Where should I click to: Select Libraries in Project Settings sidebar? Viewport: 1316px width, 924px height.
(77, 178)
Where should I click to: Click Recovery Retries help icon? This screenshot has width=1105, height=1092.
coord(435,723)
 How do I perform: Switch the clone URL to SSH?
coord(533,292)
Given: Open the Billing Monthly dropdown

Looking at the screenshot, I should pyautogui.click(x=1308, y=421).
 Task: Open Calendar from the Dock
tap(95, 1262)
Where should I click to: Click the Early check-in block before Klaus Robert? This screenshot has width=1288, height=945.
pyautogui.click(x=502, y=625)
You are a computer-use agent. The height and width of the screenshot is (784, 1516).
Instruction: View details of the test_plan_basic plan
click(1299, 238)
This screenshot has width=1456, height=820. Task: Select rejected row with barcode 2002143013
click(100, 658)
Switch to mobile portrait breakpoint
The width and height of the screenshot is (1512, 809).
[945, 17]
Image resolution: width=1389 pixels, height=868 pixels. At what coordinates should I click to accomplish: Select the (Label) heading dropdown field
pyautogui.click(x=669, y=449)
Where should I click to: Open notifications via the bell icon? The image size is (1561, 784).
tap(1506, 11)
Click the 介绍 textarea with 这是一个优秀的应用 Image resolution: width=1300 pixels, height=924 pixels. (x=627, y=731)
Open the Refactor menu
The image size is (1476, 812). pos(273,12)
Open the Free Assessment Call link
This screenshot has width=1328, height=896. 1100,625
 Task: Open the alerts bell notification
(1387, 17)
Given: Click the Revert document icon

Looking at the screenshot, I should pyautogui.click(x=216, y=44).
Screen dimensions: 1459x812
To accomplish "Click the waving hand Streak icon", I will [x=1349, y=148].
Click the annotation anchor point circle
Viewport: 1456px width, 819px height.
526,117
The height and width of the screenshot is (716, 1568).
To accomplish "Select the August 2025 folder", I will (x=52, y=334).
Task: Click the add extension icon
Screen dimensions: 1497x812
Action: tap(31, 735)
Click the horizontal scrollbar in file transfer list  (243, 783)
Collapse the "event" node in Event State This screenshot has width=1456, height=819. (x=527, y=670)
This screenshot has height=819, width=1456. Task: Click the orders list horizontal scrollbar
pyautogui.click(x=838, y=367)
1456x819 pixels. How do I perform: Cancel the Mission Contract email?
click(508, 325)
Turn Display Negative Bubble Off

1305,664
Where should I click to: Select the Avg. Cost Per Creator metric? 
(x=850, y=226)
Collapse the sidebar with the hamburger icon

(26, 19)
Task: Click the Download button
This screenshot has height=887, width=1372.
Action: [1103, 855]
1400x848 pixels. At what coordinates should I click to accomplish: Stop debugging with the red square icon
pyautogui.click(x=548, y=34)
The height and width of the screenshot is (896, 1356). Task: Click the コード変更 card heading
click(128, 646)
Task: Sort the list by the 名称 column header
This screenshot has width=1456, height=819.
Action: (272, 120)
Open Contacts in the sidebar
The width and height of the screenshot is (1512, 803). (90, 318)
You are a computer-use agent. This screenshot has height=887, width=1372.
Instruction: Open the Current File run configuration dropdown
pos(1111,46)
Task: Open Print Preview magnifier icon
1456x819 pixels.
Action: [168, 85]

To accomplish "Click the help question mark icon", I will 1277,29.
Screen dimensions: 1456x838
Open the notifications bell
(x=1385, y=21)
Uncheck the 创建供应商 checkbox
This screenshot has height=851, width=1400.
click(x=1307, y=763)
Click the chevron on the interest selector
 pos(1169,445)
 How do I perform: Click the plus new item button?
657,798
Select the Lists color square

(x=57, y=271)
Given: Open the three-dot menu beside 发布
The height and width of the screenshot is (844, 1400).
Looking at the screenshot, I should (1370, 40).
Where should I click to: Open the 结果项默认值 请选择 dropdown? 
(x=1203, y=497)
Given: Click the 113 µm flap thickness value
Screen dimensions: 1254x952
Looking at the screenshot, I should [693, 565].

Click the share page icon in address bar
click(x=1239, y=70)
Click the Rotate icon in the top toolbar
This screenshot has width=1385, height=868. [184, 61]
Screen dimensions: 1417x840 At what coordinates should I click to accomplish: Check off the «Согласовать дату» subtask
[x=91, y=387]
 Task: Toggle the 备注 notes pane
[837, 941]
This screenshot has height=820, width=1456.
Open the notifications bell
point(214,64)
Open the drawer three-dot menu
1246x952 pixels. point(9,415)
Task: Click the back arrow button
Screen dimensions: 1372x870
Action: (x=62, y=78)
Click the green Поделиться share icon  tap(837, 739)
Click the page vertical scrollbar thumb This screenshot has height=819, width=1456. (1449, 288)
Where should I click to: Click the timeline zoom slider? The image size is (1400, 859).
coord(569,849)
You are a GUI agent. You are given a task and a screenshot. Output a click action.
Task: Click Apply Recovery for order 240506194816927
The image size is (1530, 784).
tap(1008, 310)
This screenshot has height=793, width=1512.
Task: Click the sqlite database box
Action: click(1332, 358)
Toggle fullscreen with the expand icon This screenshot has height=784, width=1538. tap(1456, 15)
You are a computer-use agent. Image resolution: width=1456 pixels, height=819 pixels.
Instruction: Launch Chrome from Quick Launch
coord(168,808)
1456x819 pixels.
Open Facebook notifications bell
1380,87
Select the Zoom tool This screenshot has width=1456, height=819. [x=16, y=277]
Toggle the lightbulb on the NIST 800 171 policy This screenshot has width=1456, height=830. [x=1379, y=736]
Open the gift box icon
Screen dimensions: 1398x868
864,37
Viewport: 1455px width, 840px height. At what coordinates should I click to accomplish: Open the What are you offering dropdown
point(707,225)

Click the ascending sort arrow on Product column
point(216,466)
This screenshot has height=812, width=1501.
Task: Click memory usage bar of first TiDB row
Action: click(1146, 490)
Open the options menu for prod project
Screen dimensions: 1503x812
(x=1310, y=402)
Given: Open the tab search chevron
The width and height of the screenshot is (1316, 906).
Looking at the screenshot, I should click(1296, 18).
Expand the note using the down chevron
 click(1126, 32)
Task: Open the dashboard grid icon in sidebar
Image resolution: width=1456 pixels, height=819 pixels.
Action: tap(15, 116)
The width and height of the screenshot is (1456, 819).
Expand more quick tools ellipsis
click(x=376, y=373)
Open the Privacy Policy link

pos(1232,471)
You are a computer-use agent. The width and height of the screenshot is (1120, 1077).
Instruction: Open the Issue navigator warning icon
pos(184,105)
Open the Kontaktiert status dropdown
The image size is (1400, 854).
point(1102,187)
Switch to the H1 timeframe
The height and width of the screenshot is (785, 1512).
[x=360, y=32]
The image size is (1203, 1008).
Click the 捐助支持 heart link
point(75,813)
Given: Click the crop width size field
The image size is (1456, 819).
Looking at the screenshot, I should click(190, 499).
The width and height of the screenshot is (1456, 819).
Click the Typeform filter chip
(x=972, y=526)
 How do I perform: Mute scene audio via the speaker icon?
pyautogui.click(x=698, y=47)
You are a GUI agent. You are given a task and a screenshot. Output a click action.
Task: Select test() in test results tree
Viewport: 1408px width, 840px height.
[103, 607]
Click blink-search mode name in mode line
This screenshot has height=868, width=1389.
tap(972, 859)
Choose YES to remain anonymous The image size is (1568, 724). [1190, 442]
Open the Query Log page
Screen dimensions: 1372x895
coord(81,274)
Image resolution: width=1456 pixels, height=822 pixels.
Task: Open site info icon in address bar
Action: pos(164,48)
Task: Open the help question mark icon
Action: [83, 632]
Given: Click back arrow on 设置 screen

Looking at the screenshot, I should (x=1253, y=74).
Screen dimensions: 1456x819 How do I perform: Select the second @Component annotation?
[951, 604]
────────────────────────────────────────
TASK TO COMPLETE ▸ Every record above has to appear again, word for word.

EXERCISE SOLUTION ▸
Where should I click to: Select Libraries in Project Settings sidebar? Viewport: 1316px width, 924px height.
(77, 178)
Where should I click to: Click Recovery Retries help icon? This screenshot has width=1105, height=1092.
coord(435,723)
 How do I perform: Switch the clone URL to SSH?
coord(533,292)
Given: Open the Billing Monthly dropdown

Looking at the screenshot, I should pyautogui.click(x=1308, y=421).
 Task: Open Calendar from the Dock
tap(95, 1262)
Where should I click to: Click the Early check-in block before Klaus Robert? This screenshot has width=1288, height=945.
pyautogui.click(x=502, y=625)
You are a computer-use agent. The height and width of the screenshot is (784, 1516).
Instruction: View details of the test_plan_basic plan
click(1299, 238)
This screenshot has width=1456, height=820. Task: Select rejected row with barcode 2002143013
click(100, 658)
Switch to mobile portrait breakpoint
The width and height of the screenshot is (1512, 809).
[945, 17]
Image resolution: width=1389 pixels, height=868 pixels. At what coordinates should I click to accomplish: Select the (Label) heading dropdown field
pyautogui.click(x=669, y=449)
Where should I click to: Open notifications via the bell icon? The image size is (1561, 784).
tap(1506, 11)
Click the 介绍 textarea with 这是一个优秀的应用 Image resolution: width=1300 pixels, height=924 pixels. (x=627, y=731)
Open the Refactor menu
The image size is (1476, 812). pos(273,12)
Open the Free Assessment Call link
This screenshot has width=1328, height=896. 1100,625
 Task: Open the alerts bell notification
(1387, 17)
Given: Click the Revert document icon

Looking at the screenshot, I should pyautogui.click(x=216, y=44).
Screen dimensions: 1459x812
To accomplish "Click the waving hand Streak icon", I will [x=1349, y=148].
Click the annotation anchor point circle
Viewport: 1456px width, 819px height.
526,117
The height and width of the screenshot is (716, 1568).
To accomplish "Select the August 2025 folder", I will (x=52, y=334).
Task: Click the add extension icon
Screen dimensions: 1497x812
Action: tap(31, 735)
Click the horizontal scrollbar in file transfer list  (243, 783)
Collapse the "event" node in Event State This screenshot has width=1456, height=819. (x=527, y=670)
This screenshot has height=819, width=1456. Task: Click the orders list horizontal scrollbar
pyautogui.click(x=838, y=367)
1456x819 pixels. How do I perform: Cancel the Mission Contract email?
click(508, 325)
Turn Display Negative Bubble Off

1305,664
Where should I click to: Select the Avg. Cost Per Creator metric? 
(x=850, y=226)
Collapse the sidebar with the hamburger icon

(26, 19)
Task: Click the Download button
This screenshot has height=887, width=1372.
Action: [1103, 855]
1400x848 pixels. At what coordinates should I click to accomplish: Stop debugging with the red square icon
pyautogui.click(x=548, y=34)
The height and width of the screenshot is (896, 1356). Task: Click the コード変更 card heading
click(128, 646)
Task: Sort the list by the 名称 column header
This screenshot has width=1456, height=819.
Action: (272, 120)
Open Contacts in the sidebar
The width and height of the screenshot is (1512, 803). (90, 318)
You are a computer-use agent. This screenshot has height=887, width=1372.
Instruction: Open the Current File run configuration dropdown
pos(1111,46)
Task: Open Print Preview magnifier icon
1456x819 pixels.
Action: [168, 85]

To accomplish "Click the help question mark icon", I will 1277,29.
Screen dimensions: 1456x838
Open the notifications bell
(x=1385, y=21)
Uncheck the 创建供应商 checkbox
This screenshot has height=851, width=1400.
click(x=1307, y=763)
Click the chevron on the interest selector
 pos(1169,445)
 How do I perform: Click the plus new item button?
657,798
Select the Lists color square

(x=57, y=271)
Given: Open the three-dot menu beside 发布
The height and width of the screenshot is (844, 1400).
Looking at the screenshot, I should (1370, 40).
Where should I click to: Open the 结果项默认值 请选择 dropdown? 
(x=1203, y=497)
Given: Click the 113 µm flap thickness value
Screen dimensions: 1254x952
Looking at the screenshot, I should [693, 565].

Click the share page icon in address bar
click(x=1239, y=70)
Click the Rotate icon in the top toolbar
This screenshot has width=1385, height=868. [184, 61]
Screen dimensions: 1417x840 At what coordinates should I click to accomplish: Check off the «Согласовать дату» subtask
[x=91, y=387]
 Task: Toggle the 备注 notes pane
[837, 941]
This screenshot has height=820, width=1456.
Open the notifications bell
point(214,64)
Open the drawer three-dot menu
1246x952 pixels. point(9,415)
Task: Click the back arrow button
Screen dimensions: 1372x870
Action: (x=62, y=78)
Click the green Поделиться share icon  tap(837, 739)
Click the page vertical scrollbar thumb This screenshot has height=819, width=1456. (1449, 288)
Where should I click to: Click the timeline zoom slider? The image size is (1400, 859).
coord(569,849)
You are a GUI agent. You are given a task and a screenshot. Output a click action.
Task: Click Apply Recovery for order 240506194816927
The image size is (1530, 784).
tap(1008, 310)
This screenshot has height=793, width=1512.
Task: Click the sqlite database box
Action: click(1332, 358)
Toggle fullscreen with the expand icon This screenshot has height=784, width=1538. tap(1456, 15)
You are a computer-use agent. Image resolution: width=1456 pixels, height=819 pixels.
Instruction: Launch Chrome from Quick Launch
coord(168,808)
1456x819 pixels.
Open Facebook notifications bell
1380,87
Select the Zoom tool This screenshot has width=1456, height=819. [x=16, y=277]
Toggle the lightbulb on the NIST 800 171 policy This screenshot has width=1456, height=830. [x=1379, y=736]
Open the gift box icon
Screen dimensions: 1398x868
864,37
Viewport: 1455px width, 840px height. At what coordinates should I click to accomplish: Open the What are you offering dropdown
point(707,225)

Click the ascending sort arrow on Product column
point(216,466)
This screenshot has height=812, width=1501.
Task: Click memory usage bar of first TiDB row
Action: click(1146, 490)
Open the options menu for prod project
Screen dimensions: 1503x812
(x=1310, y=402)
Given: Open the tab search chevron
The width and height of the screenshot is (1316, 906).
Looking at the screenshot, I should click(1296, 18).
Expand the note using the down chevron
 click(1126, 32)
Task: Open the dashboard grid icon in sidebar
Image resolution: width=1456 pixels, height=819 pixels.
Action: tap(15, 116)
The width and height of the screenshot is (1456, 819).
Expand more quick tools ellipsis
click(x=376, y=373)
Open the Privacy Policy link

pos(1232,471)
You are a computer-use agent. The width and height of the screenshot is (1120, 1077).
Instruction: Open the Issue navigator warning icon
pos(184,105)
Open the Kontaktiert status dropdown
The image size is (1400, 854).
point(1102,187)
Switch to the H1 timeframe
The height and width of the screenshot is (785, 1512).
[x=360, y=32]
The image size is (1203, 1008).
Click the 捐助支持 heart link
point(75,813)
Given: Click the crop width size field
The image size is (1456, 819).
Looking at the screenshot, I should click(190, 499).
The width and height of the screenshot is (1456, 819).
Click the Typeform filter chip
(x=972, y=526)
 How do I perform: Mute scene audio via the speaker icon?
pyautogui.click(x=698, y=47)
You are a GUI agent. You are given a task and a screenshot. Output a click action.
Task: Select test() in test results tree
Viewport: 1408px width, 840px height.
[103, 607]
Click blink-search mode name in mode line
This screenshot has height=868, width=1389.
tap(972, 859)
Choose YES to remain anonymous The image size is (1568, 724). [1190, 442]
Open the Query Log page
Screen dimensions: 1372x895
coord(81,274)
Image resolution: width=1456 pixels, height=822 pixels.
Task: Open site info icon in address bar
Action: pos(164,48)
Task: Open the help question mark icon
Action: [83, 632]
Given: Click back arrow on 设置 screen

Looking at the screenshot, I should (x=1253, y=74).
Screen dimensions: 1456x819 How do I perform: Select the second @Component annotation?
[951, 604]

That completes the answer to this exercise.